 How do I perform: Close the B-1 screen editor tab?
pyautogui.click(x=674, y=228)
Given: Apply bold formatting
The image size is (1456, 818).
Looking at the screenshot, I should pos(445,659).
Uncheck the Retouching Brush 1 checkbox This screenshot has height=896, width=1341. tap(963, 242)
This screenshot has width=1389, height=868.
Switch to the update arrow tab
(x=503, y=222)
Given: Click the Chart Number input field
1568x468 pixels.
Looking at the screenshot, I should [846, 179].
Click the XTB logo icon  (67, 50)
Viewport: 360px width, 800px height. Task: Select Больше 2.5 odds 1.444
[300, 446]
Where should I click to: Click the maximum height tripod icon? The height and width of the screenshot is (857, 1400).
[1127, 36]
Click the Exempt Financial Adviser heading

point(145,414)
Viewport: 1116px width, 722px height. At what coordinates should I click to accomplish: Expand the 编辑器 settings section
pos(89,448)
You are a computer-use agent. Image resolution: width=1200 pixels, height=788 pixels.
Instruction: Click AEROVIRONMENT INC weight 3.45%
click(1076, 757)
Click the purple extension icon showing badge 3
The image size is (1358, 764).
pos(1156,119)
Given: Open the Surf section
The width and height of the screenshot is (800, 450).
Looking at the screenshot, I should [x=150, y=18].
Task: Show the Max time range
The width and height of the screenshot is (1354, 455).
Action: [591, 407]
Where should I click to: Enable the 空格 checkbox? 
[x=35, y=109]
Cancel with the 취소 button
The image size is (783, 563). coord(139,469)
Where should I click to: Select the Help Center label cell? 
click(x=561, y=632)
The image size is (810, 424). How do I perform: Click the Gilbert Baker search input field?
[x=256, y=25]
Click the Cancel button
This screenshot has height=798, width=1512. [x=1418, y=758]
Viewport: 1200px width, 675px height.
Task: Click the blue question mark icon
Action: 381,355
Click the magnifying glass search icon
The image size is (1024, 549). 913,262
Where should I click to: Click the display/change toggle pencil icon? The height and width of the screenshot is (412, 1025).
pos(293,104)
-*-*-
* Task description *
Copy the data from its first line through the line containing "Looking at the screenshot, I should [846, 179].", including both of those lines and leaving every line unchanged.

* Exercise output *
 How do I perform: Close the B-1 screen editor tab?
pyautogui.click(x=674, y=228)
Given: Apply bold formatting
The image size is (1456, 818).
Looking at the screenshot, I should pos(445,659).
Uncheck the Retouching Brush 1 checkbox This screenshot has height=896, width=1341. tap(963, 242)
This screenshot has width=1389, height=868.
Switch to the update arrow tab
(x=503, y=222)
Given: Click the Chart Number input field
1568x468 pixels.
Looking at the screenshot, I should [846, 179].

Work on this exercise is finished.